What Can Be Concluded?
Horowitz’ study does present two important points for those pondering the “dictates of the public conscience” as a basis for developing new international law. The first is that it’s important to examine why people think as they do, not just what they think. People may be for or against a policy for a combination of moral or ethical reasons, but the “dictates of the public conscience” standard in international law refers specifically to normative beliefs among “civilized” publics, not simply to what they might support for pragmatic reasons. For example, some proportion of pro-autonomous-weapons supporters actually believe that such weapons would better protect civilians than human soldiers can. This is a moral argument, not a pragmatic one about protecting our own national interests.
The right way to get at this “context,” however, is not through priming but rather through qualitative analysis of open-ended survey answers. By asking respondents not only how they feel but why, one allows the public to express for themselves precisely what, if anything, they find shocking or bothersome or humanitarian about specific behaviors in war. In fact that is precisely what my original study did. By collecting and coding open-ended answers, we discovered that the vast majority of those who support autonomous weapons do not do so in order to protect civilians or for any other humanitarian reason, but rather in order to protect our own military assets. By contrast, for those who feared autonomous weapons the reverse was true: they tended to cite moral and ethical principles, alongside some pragmatic dystopian fears. Public opinion may be split on autonomous weapons, but the public conscience clearly favors caution in developing such technology.
The second, more important lesson of Horowitz’ piece is one he himself acknowledges: that public opinion is malleable and subject to manipulation both by political elites and by survey theorists. Sarah Kreps has shown the same thing in her study of public opinion polls about drones. Such polls, she argues, have largely inflated public support for drones by building false assumptions into the questions (such as that the policy is legal and effective, both of which are actually key points of debate). Kreps’ study shows that when you ask the same questions without those assumptions, public support for drones drops. When the questions allow consideration of civilian casualties, they drop further. The point is – and Horowitz’ study shows – that we should be very skeptical of surveys claiming to measure public opinion as an intervention into war law debates.

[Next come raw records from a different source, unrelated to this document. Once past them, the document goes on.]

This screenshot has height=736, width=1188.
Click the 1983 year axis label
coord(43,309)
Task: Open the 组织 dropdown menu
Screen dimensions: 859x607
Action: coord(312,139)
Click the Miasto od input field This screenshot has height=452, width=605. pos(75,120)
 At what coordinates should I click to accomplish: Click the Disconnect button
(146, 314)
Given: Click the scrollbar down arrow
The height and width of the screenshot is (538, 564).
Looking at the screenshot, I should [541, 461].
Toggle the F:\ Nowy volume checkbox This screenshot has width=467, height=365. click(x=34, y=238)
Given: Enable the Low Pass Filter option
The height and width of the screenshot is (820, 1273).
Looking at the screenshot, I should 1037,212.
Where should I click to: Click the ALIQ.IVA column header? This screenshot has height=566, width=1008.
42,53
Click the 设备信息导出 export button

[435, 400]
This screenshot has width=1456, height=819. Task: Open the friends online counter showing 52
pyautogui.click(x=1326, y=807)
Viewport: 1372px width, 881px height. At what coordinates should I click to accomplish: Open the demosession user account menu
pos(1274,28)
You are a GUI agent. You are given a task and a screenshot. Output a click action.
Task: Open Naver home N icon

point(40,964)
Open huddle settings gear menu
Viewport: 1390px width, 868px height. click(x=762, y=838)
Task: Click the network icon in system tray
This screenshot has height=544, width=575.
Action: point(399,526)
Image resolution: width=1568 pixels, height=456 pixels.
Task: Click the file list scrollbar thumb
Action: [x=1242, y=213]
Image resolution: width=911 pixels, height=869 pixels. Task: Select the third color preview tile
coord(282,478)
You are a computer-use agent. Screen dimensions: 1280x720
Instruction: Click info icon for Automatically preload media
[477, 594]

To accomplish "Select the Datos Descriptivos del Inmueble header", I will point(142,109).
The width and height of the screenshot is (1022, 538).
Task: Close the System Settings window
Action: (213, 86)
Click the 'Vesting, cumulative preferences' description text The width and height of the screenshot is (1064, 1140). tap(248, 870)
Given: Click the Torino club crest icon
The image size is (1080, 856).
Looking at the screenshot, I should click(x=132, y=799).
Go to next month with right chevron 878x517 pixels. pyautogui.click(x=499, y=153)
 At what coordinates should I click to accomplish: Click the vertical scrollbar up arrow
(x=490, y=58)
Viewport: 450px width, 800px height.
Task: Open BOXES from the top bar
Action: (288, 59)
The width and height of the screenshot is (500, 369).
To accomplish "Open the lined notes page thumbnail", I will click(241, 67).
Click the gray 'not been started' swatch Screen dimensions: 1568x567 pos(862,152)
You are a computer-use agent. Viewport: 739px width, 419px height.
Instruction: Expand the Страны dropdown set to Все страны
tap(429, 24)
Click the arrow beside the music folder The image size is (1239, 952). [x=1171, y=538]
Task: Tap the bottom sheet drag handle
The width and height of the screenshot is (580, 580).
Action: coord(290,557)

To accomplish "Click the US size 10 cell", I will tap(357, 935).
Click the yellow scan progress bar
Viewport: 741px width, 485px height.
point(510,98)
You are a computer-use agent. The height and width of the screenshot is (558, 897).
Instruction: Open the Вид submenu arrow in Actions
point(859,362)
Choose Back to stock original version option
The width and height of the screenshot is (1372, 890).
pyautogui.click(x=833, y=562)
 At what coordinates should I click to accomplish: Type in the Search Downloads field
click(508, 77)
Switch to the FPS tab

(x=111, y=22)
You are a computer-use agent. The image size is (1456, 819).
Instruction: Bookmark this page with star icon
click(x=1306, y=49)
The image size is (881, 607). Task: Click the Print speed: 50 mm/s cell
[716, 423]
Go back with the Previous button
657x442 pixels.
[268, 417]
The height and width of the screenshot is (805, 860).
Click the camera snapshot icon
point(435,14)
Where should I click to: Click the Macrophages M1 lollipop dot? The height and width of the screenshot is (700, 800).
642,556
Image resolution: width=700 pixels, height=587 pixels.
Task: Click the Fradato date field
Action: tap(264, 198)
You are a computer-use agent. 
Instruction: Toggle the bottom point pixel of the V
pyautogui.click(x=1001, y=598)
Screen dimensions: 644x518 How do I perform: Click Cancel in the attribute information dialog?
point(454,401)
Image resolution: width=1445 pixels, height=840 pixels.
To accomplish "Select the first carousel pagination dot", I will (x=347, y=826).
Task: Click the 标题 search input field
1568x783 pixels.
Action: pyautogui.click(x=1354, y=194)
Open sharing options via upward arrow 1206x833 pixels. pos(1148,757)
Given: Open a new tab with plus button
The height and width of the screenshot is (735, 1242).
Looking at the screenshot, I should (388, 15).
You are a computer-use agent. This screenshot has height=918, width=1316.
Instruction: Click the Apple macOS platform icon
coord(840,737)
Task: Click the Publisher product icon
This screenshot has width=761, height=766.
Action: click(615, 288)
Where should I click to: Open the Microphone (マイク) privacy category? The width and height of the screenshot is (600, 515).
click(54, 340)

But this does not mean, as Horowitz implies, dismissing the value of the public conscience as a check and balance against military technology run amok. Rather, it means we should hold such research to the highest standards of methodological non-bias, and separate wheat from chaff. We should look closely at any data and ask whether it measures what it says it is measuring. We should ask whether respondents are being primed in subtle ways to support the preferred positions of policy stakeholders. As scholars, we should aim to measure the salience of international norms among ordinary people by asking them neutral, open-ended questions instead of priming them with hypotheticals. And consumers of such studies should especially beware of “ticking-time-bomb” thought experiments designed to “prove” public support for highly contested policies.